▸ DOCUMENT PASSAGE:
Jewish Holidays - Fall 2021

Rosh Hashanah

September 7 - 8

Rosh Hashanah (literally, “Head of the Year”) is the Jewish New Year, which marks the beginning of a 10-day period of prayer, self-examination and repentance. This period, known as the Yamim Noraim (Days of Awe or High Holy Days), is widely observed by Jews throughout the world, many with prayer and reflection in a synagogue. There also are several holiday rituals observed at home. 

Rosh Hashanah is celebrated on the first day of the Hebrew month of Tishrei, which— because of differences in the solar and lunar calendar—corresponds to September or October on the secular calendar. Customs associated with the holiday include sounding the shofar, eating a round challah, and tasting apples and honey to represent a sweet New Year.

 

Yom Kippur

September 16

Yom Kippur means “Day of Atonement” and refers to the annual Jewish observance of fasting, prayer and repentance. Part of the High Holidays, which also includes Rosh Hashanah, Yom Kippur is considered the holiest day on the Jewish calendar. In three separate passages in the Torah, the Jewish people are told, “the tenth day of the seventh month is the Day of Atonement. It shall be a sacred occasion for you: You shall practice self-denial.”(Leviticus 23:27). Fasting is seen as fulfilling this biblical commandment. The Yom Kippur fast also enables us to put aside our physical desires to concentrate on our spiritual needs through prayer, repentance and self-improvement.

▸ GIVEN INFORMATION:
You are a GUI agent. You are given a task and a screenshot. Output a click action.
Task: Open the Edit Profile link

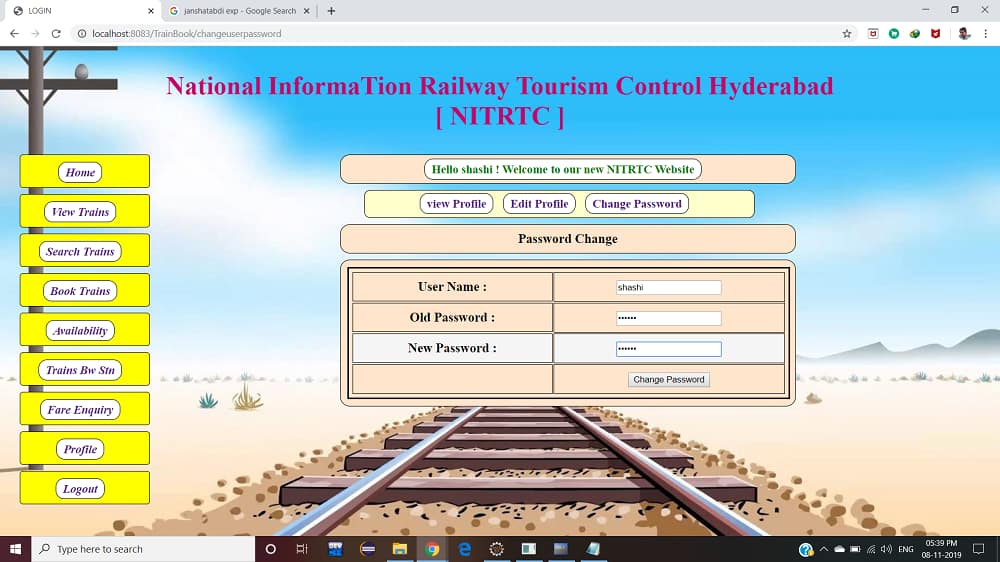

▸ WORK INSTRUCTIONS:
**a.** According to the fall holidays text, what is the literal meaning of "Rosh Hashanah"?
**b.** Summarize the fall holidays text in two sentences.
The lines above are not needed for these tasks.

▸ SOLUTIONS BELOW:
**a.** It literally means "Head of the Year."

**b.** Rosh Hashanah, the Jewish New Year on September 7–8, begins a 10-day period of prayer, self-examination and repentance, and its customs include sounding the shofar and tasting apples and honey for a sweet New Year. Yom Kippur, the Day of Atonement on September 16, is considered the holiest day on the Jewish calendar and is observed with fasting, prayer and repentance.